What to work on ::
Search the data below for the word "computer" and report how many lines contain it, with no added words.

Input data ::
================
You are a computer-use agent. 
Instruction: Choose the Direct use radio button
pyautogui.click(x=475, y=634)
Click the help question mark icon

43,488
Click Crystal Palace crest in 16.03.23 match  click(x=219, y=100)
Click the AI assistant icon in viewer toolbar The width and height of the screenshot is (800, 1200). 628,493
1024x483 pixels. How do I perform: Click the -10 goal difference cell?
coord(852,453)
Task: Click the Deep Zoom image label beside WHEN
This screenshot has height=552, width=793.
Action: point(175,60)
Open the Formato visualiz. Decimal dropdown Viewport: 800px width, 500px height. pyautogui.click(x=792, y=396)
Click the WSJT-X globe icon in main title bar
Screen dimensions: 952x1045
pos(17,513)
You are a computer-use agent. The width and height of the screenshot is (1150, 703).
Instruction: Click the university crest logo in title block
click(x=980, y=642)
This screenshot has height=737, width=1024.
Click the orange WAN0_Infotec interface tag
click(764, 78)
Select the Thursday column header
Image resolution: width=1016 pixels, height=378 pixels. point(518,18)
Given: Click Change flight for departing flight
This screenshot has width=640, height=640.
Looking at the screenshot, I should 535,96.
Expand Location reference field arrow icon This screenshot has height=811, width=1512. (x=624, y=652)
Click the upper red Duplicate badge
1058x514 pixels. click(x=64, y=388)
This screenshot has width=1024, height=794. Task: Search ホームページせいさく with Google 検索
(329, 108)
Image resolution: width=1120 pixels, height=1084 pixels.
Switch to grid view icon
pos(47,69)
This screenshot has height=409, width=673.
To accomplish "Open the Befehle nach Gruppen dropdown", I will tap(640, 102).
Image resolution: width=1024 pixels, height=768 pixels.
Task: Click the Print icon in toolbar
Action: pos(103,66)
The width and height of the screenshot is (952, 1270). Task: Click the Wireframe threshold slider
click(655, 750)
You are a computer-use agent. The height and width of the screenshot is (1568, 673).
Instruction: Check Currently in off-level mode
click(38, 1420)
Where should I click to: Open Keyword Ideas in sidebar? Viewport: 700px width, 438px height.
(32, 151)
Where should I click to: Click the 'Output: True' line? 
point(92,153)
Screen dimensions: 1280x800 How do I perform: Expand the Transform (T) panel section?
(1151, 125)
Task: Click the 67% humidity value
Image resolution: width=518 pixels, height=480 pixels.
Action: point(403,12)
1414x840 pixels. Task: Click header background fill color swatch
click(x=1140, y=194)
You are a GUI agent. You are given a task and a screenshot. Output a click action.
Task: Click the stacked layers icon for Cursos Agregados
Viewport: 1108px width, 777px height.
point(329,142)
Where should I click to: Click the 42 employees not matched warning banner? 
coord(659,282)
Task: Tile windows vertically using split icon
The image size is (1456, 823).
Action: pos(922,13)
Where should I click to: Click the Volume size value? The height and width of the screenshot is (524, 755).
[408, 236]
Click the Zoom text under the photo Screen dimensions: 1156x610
================
Response to the task ::
3